We can now verify that containerd indeed makes use of runtime-runc when it initializes a container by, again, using strace, but this time, on containerd:

# Trace the execution of the running docker-containerd but
# filter the syscall tracing to only catch the `execve` calls
# such that we can see which process images are being used for
# the new processes.
sudo strace -f \
        -e execve \
        -p $CONTAINERD_PID

# A containerd-shim is created to execute `docker-runc` and keep
# track of its execution, allowing it to run the container entrypoint 
# process and not have to stay around after its execution.
# It's also responsible for keeping the IO and performing some extra
# cleanup roles if necessary.
# Note.: although this is spawn by containerd, it can be reparented
# by the machine pid1.
[pid  3749] execve("/usr/bin/docker-containerd-shim", [
        "-namespace", "moby", 
        "-workdir", "/var/lib/docker/containerd/daemo"..., 
        "-address", "/var/run/docker/containerd/docke"..., 
        "-containerd-binary", "/usr/bin/docker-containerd", 
        "-runtime-root", "/var/run/docker/runtime-runc"], [/* 7 vars */]) = 0

# docker-runc starts the process of creating the OCI container bundle
[pid  3755] execve("/usr/bin/docker-runc", [
        "--root", "/var/run/docker/runtime-runc/mob"..., 
        "--log", "/run/docker/containerd/daemon/io"..., 
        "--log-format", "json", 
        "--bundle", "/var/run/docker/containerd/daemo"..., 
        "--pid-file", "/run/docker/containerd/daemon/io"..., 
        "a919d61879fac203b1f2f78ddee3903c"...], [/* 7 vars */]) = 0

# docker-runc then starts the actual container
[pid  3807] execve("/usr/bin/docker-runc", [
        "--root", "/var/run/docker/runtime-runc/mob"..., 
        "--log", "/run/docker/containerd/daemon/io"..., 
        "--log-format", "json", 
        "a919d61879fac203b1f2f78ddee3903c"...], [/* 7 vars */]) = 0

# the container entrypoint gets executed
[pid  3771] execve("/usr/sbin/nginx", [
        "-g", "daemon off;"], [/* 4 vars */] <unfinished ...>

# We can now inspect the process tree of the container's entrypoint
# to see which processes are left (and check what is the first process
# when the namespaces got changed).
sudo pstree \
        --show-pids \
        --ascii \
        --long \
        --ns-changes \
        --show-parents $NGINX_PID

containerd executing a container

Regardless of what we use in that runc component, if it’s an OCI compliant runtime, then a container can be run.

Forking runc

Being a regular Golang project, make sure you have what’s needed to build a Go project (set your $GOPATH and stuff accordingly).

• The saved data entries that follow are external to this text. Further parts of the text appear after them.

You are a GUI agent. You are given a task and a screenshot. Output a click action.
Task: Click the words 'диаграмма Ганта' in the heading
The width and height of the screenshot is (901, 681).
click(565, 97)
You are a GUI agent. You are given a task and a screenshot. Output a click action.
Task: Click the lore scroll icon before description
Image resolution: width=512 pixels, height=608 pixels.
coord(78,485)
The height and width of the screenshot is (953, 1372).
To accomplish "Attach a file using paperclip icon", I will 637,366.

# Retrieve the `opencontainers/runc` and have it
# under `GOPATH/src`.
# This way we can very quickly perform the modifications
# to the source code, compile and see if they indeed 
# work.
go get -v github.com/opencontainers/runc

# Get into the source code destination
cd $GOPATH/src/github.com/opencontainers/runc

# Here you should see `runc` already built.
./runc --help
   runc - Open Container Initiative runtime

runc is a command line client for running applications 
packaged according to the Open Container Initiative (OCI) 
format and is a compliant implementation of the Open Container 
Initiative specification.

Although with that we have runc already built, this version doesn’t have seccomp support (which is activated with an extra build tag).

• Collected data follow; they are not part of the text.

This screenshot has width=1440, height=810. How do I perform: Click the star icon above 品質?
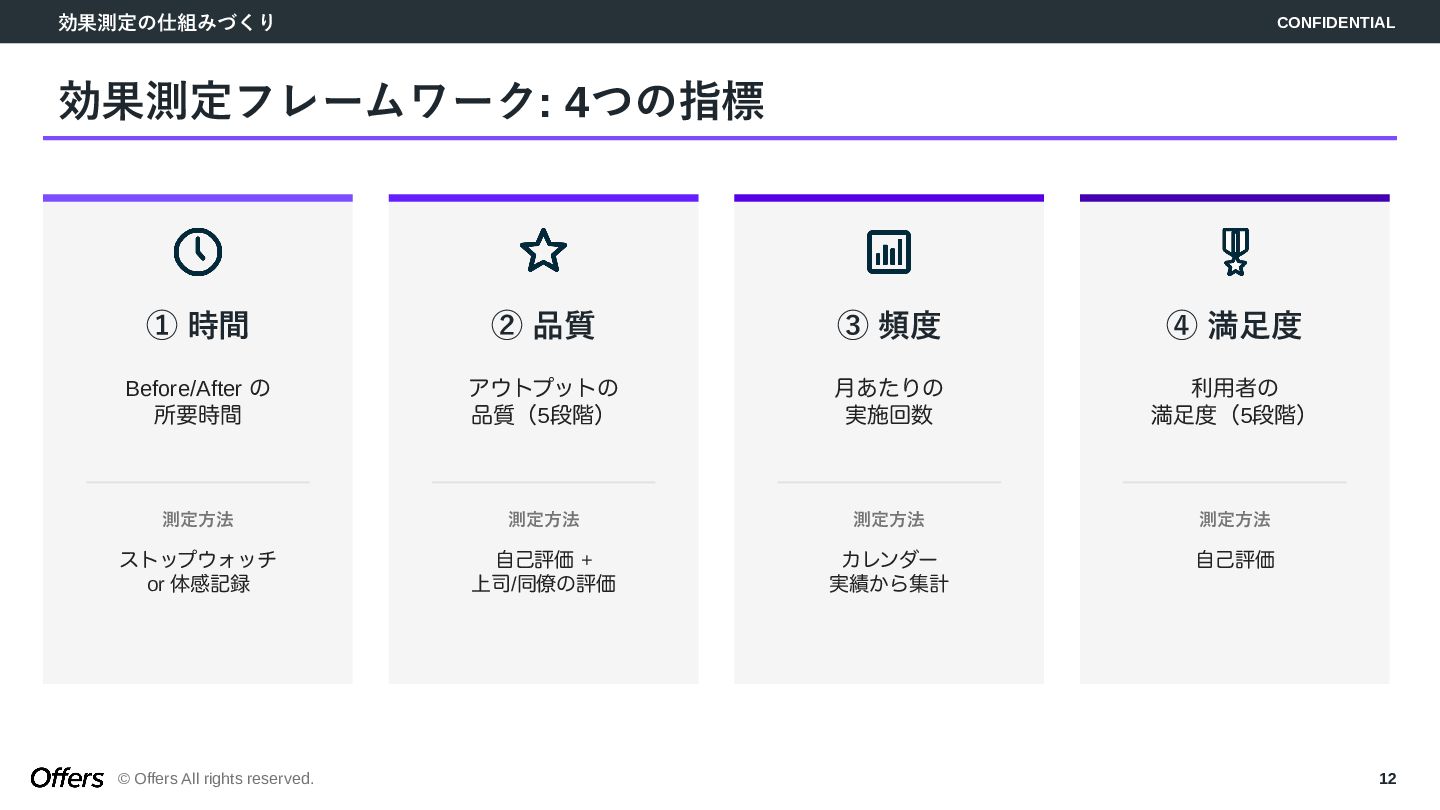[543, 251]

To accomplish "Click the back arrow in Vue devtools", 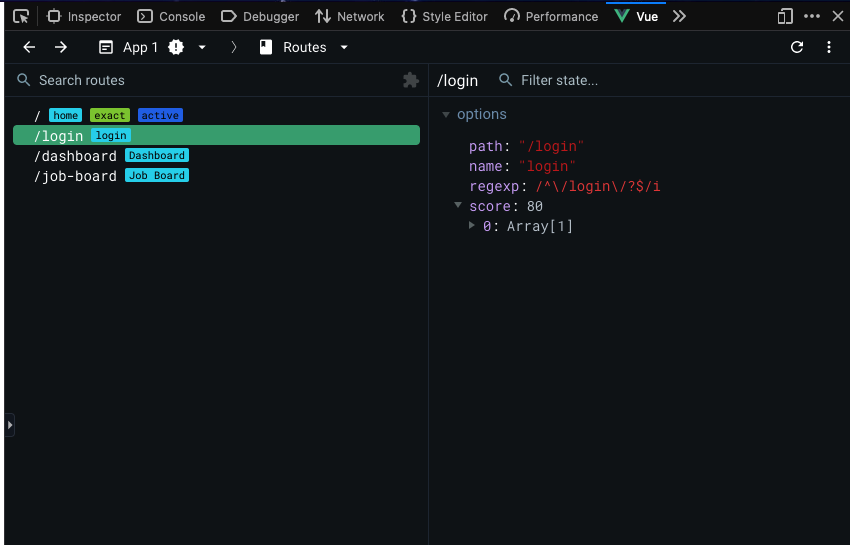I will [29, 47].
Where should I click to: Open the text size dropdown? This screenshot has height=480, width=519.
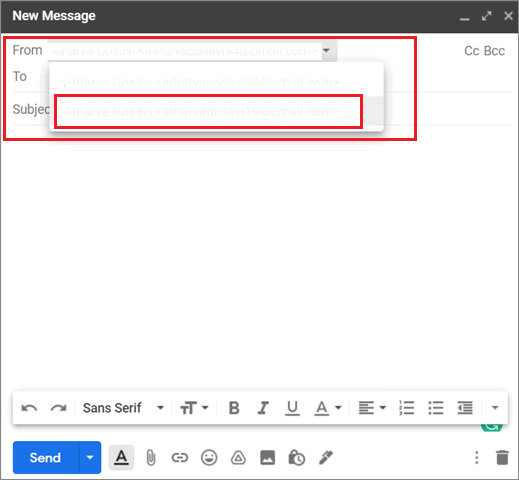tap(194, 408)
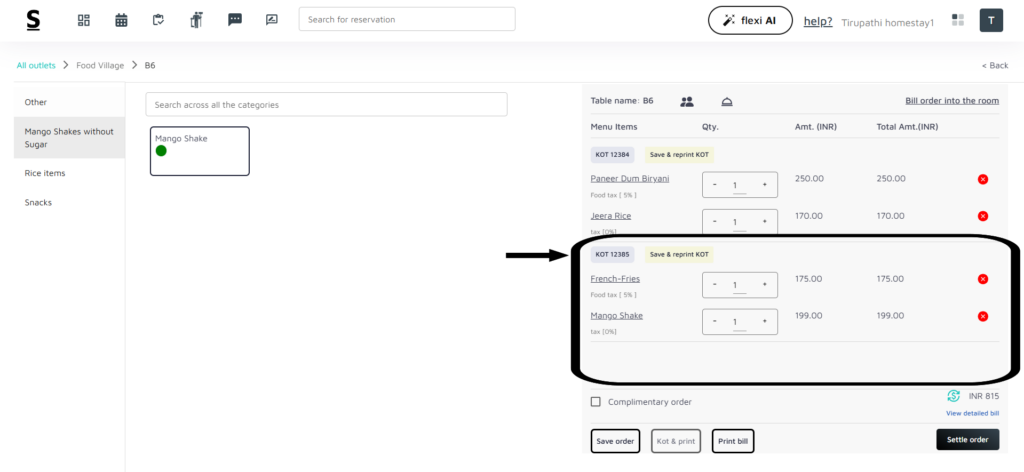Click the food cloche icon beside table name
Image resolution: width=1024 pixels, height=472 pixels.
[727, 101]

If you don’t have it yet, gather the dependency (on Ubuntu it’s libseccomp-dev) and then build it with seccomp as a build tag:

# Verify that there's no libseccomp being open when
# we execute ./runc (that is, it's not compiled with
# support to seccomp) - nothing shows as it's not 
# there.
sudo strace -e openat ./runc --help 2>&1 | grep seccomp

# Remove the binary without seccomp
rm ./runc

# Update the package information from all the
# configured sources
sudo apt update -y

# Install the development package of libseccomp
sudo apt install -y \

# Build `runc` again, but now specifying that we
# want seccomp as well as apparmor.
# Note.: the default `BUILDTAGS` in the Makefile
# uses only `seccomp`. Docker requires both though.
make BUILDTAGS='seccomp apparmor'

# Verify that libseccomp is being loaded:
sudo strace -e openat ./runc --help 2>&1 | grep seccomp
        O_RDONLY|O_CLOEXEC) = 3

Now that we have a fresh build of runc, we can tell Docker to use our own version instead of docker-runc (the default runtime).

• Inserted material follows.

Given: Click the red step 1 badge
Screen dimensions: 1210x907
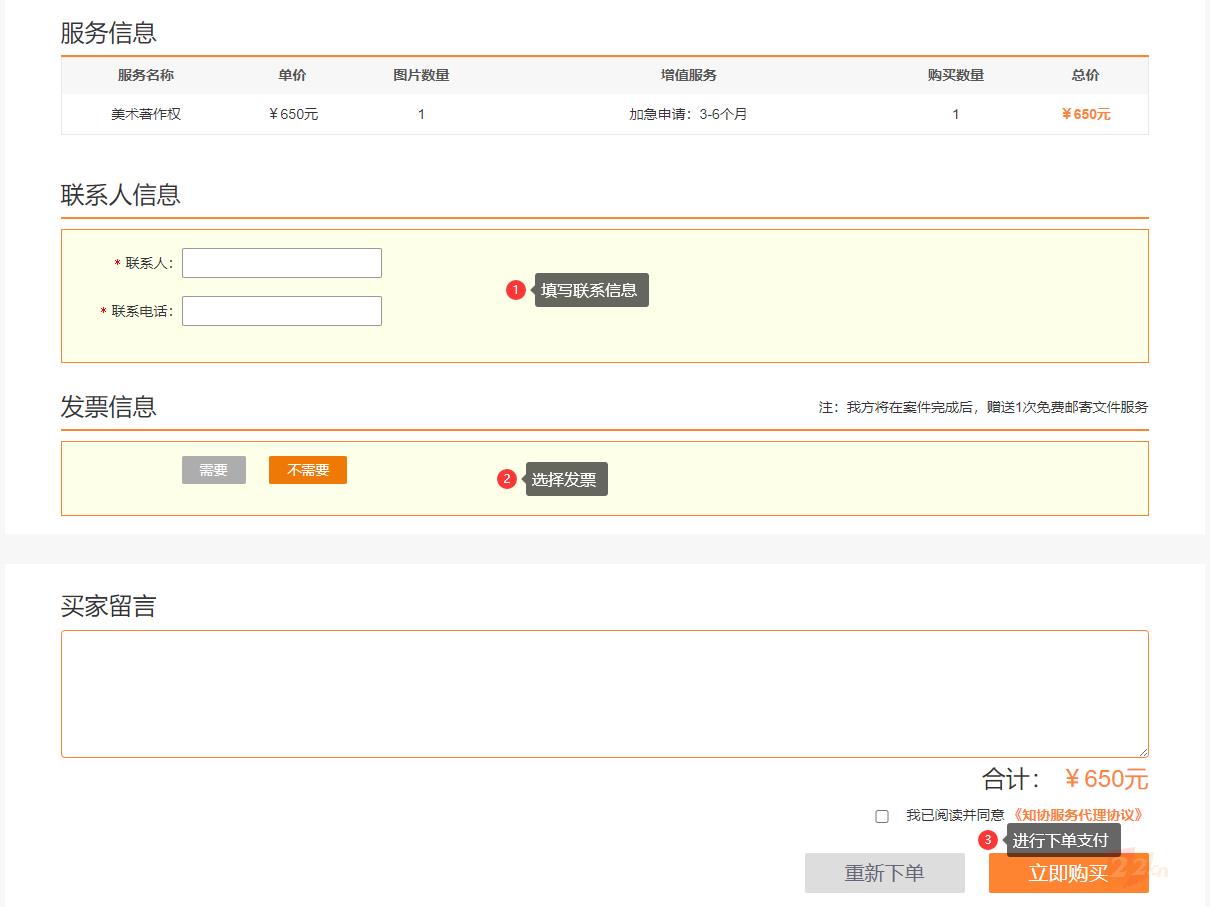Looking at the screenshot, I should (516, 290).
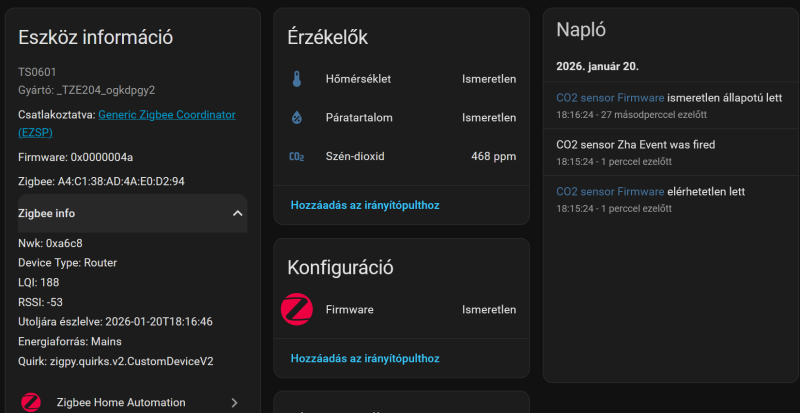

Adding a new runtime to the Docker daemon configuration

Head over to the daemon configuration file (/etc/docker/daemon.json) and add a new field:

    "runtimes": {
        "our-runtime": {
            "path": "/usr/local/bin/our-runc"

Link the runc generated in $GOPATH/src/github.com/opencontainers/runc to /usr/local/bin/our-runc and then tell dockerd to reload (send a SIGHUP to the dockerd process):

# Link the custom runc to `/usr/local/bin/our-runc`
# such that we can update the binary with a simple
# `make` and not have to copy to `/usr/local/bin`
# all the time.
sudo ln -sf $(realpath ./runc) /usr/local/bin/our-runc

# Tell dockerd to reload
sudo kill -s SIGHUP $(pgrep dockerd)

# Check that the daemon actually got the signal to
# reload and it's really doing it.
# By default, dockerd will output the full configuration
# that it loaded and will be in use now.
# ps.: not every configuration will be reloaded with a
#      soft-reload via SIGHUP. Check the docs.
sudo journalctl -u docker.service -f

dockerd[1002]: time="2018-0..." level=info msg="Got signal to reload configuration, reloading from: /etc/docker/daemon.json"
dockerd[1002]: time="2018-0..." level=info msg="Reloaded configuration: {\"mtu\":1500, ...
        \"default-runtime\":\"runc\" ...

Parsing that configuration that dockerd showed us (in JSON), we can highlight some things:

# If we don't specify a runtime, the runtime named `runc` 
# from the runtimes object is used.
# Naturally, this can be configured
default-runtime: 'runc'
  our-runtime:          # our runtime got loaded
    path: '/usr/local/bin/our-runc'
  runc:                 # default `runc` runtime that docker has
    path: 'docker-runc' # $PATH resolution can be performed
# Check in `docker info` if the configuration got
# properly loaded
docker info | \
        grep -i runtime

Runtimes: our-runtime runc
Default Runtime: runc

Cool, with that set, let’s modify our-runc and run a container.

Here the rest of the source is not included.